Me voy a la cama con la imagen de quién lo ha perdido todo dando vueltas en mi cabeza. Con la imagen de quién ha comprendido que lo pequeño, lo insignificante, lo mínimo, lo es a veces todo. La imagen de esa mujer que llora entre destrozada e inmensamente feliz porque los bomberos han conseguido recuperar de entre los escombros a los que en un nefasto segundo ha quedado reducida su vida, un anillo, su anillo.

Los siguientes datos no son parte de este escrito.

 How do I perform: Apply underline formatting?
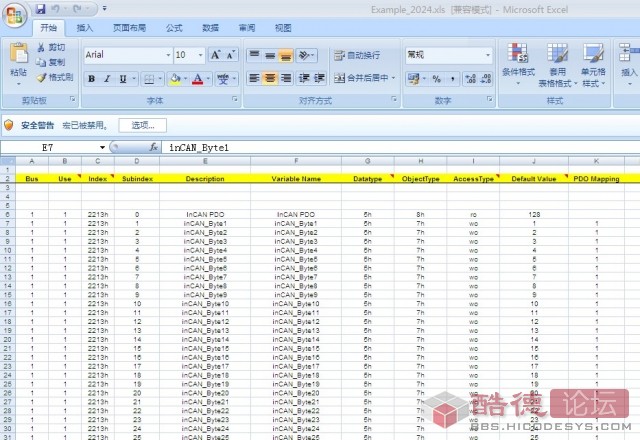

Y vuelvo a pensar en muchas cosas. Sigo haciendo listas mentales de qué sería lo que me llevaría conmigo si algún día tuviera que abandonar mi casa, mi todo, antes de que las llamas me devoraran a mí también y estúpidamente creo que lo tengo todo controlado. Mi lista está perfectamente ordenada, todo a mano y listo para ser recogido y llevado en ese segundo que lo cambiaría todo.
Y entonces, la veo a ella. La veo llorar agradecida por ese diminuto e insignificante testigo de su otra vida recuperado y me doy cuenta de que a mi lista le sobran cosas y le falta cordura. Le sobran fingidas necesidades y le falta pensar en el pánico y la fragilidad del instante en que se descubre que ya no tienes nada.